## start SOURCE DOCUMENT
We will now take a question submitted by one of our online participants. Given that first half results fell short of forecasts and you revised the full year outlook downward to account for potential second half delays, to what extent is there a potential for second half results to exceed these revised expectations?

Unknown Executive

executive
#8

While it is difficult to give a definitive answer, it is a very fair question. As I mentioned previously, we lowered our full year earnings forecast to account for the first half shortfall. This means our targets for the second half remain unchanged. Our premise here is that the number of delayed deals rolling into the second half will roughly offset any second half deals that might spill over into the fiscal year ending September 2027. Currently, we have a strong pipeline of MOUs signed. We are fully committed to achieving the revised guidance, and I want to emphasize that there is still potential for upside. Even with the revision, we are on track to deliver record high net sales and operating profit. And depending on how well we do in the third and fourth quarters, exceeding these targets remains a realistic possibility. To proactively add some context, we have not lowered the medium-term management plan targets for the fiscal years ending September 2027 and 2028. We expect to update the consolidated medium-term management plan based on the review of deals closed, net sales and operating profit in the third and fourth quarters. Should our performance simply align with the newly lowered targets for this year, we will likely adjust our targets for the fiscal years ending September 2027 and 2028 downward accordingly. However, if we surpass the JPY 22 billion mark, we believe keeping our initial targets remains a highly viable scenario. For this reason, we have opted not to lower our projections for the fiscal year ending September 2027 and beyond at this time.
## end SOURCE DOCUMENT
## start STORED ROWS
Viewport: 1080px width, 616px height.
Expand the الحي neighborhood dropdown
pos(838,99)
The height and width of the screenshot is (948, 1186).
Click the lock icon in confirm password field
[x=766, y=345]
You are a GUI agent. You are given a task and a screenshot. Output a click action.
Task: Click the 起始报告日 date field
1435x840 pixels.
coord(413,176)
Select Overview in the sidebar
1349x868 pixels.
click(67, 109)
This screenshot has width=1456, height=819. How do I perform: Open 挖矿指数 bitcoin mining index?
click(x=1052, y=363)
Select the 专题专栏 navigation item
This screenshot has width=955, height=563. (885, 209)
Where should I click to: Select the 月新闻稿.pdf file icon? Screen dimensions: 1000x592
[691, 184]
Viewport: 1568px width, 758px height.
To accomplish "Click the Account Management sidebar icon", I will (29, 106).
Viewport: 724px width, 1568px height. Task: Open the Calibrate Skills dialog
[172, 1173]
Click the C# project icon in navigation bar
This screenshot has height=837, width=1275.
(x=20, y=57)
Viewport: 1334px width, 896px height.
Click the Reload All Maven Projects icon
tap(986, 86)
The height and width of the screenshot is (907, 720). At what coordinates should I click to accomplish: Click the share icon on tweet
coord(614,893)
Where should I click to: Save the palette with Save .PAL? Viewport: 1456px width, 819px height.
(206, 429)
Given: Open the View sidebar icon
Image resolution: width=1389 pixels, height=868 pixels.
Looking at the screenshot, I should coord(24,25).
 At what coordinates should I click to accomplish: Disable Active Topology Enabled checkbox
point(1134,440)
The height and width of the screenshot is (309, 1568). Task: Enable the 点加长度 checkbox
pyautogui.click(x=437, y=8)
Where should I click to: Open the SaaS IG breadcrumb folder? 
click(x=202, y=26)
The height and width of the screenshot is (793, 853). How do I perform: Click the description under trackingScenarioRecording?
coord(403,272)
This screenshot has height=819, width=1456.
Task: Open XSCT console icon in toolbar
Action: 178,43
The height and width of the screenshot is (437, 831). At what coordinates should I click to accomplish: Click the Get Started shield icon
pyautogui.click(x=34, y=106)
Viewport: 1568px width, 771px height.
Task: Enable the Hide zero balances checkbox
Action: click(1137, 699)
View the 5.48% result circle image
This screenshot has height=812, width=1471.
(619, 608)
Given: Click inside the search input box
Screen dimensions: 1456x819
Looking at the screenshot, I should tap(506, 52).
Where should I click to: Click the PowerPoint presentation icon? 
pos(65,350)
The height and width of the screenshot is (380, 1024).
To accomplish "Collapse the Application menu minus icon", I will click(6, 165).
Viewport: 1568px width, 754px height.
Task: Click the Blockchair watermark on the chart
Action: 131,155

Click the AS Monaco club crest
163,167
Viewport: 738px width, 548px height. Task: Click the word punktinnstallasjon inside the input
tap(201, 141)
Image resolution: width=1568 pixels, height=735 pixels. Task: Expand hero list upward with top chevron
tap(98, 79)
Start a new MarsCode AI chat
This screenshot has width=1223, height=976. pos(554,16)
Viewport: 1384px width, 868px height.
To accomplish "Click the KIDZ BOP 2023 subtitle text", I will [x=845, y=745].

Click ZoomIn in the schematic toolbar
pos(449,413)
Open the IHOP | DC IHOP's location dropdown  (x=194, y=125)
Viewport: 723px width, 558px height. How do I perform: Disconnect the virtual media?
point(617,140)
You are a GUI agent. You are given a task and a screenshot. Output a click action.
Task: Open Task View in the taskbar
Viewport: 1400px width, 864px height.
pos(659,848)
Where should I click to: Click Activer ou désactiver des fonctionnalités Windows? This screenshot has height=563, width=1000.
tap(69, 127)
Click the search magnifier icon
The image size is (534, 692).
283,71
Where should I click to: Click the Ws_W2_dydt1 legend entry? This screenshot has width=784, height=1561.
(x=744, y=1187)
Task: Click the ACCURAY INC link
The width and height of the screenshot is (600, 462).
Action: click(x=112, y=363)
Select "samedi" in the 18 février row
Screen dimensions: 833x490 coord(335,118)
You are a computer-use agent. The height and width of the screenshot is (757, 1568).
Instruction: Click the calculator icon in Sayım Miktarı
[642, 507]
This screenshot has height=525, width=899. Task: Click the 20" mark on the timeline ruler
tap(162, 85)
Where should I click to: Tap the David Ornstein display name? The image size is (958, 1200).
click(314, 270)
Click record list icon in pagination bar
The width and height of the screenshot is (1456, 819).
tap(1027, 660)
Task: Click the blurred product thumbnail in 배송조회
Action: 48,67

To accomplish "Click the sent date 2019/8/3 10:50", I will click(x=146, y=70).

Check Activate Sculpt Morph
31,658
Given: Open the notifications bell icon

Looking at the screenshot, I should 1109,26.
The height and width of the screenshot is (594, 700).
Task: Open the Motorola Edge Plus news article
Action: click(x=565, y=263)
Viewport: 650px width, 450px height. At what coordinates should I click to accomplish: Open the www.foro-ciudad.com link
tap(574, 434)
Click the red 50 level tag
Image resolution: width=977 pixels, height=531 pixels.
## end STORED ROWS
PROBLEMS TO SOLVE ::
1 > Print everything in the earnings call excerpt from "We will now" down to "these revised expectations?", word for word.
2 > In the entries, take everything from the line containing "Check Activate Sculpt Morph" down to the line containing "Action: click(x=565, y=263)" and substitute "Smooth" for "Sculpt". Return only those lines, with nothing else changed.

ANSWER SET ::
1 >
We will now take a question submitted by one of our online participants. Given that first half results fell short of forecasts and you revised the full year outlook downward to account for potential second half delays, to what extent is there a potential for second half results to exceed these revised expectations?

2 >
Check Activate Smooth Morph
31,658
Given: Open the notifications bell icon

Looking at the screenshot, I should 1109,26.
The height and width of the screenshot is (594, 700).
Task: Open the Motorola Edge Plus news article
Action: click(x=565, y=263)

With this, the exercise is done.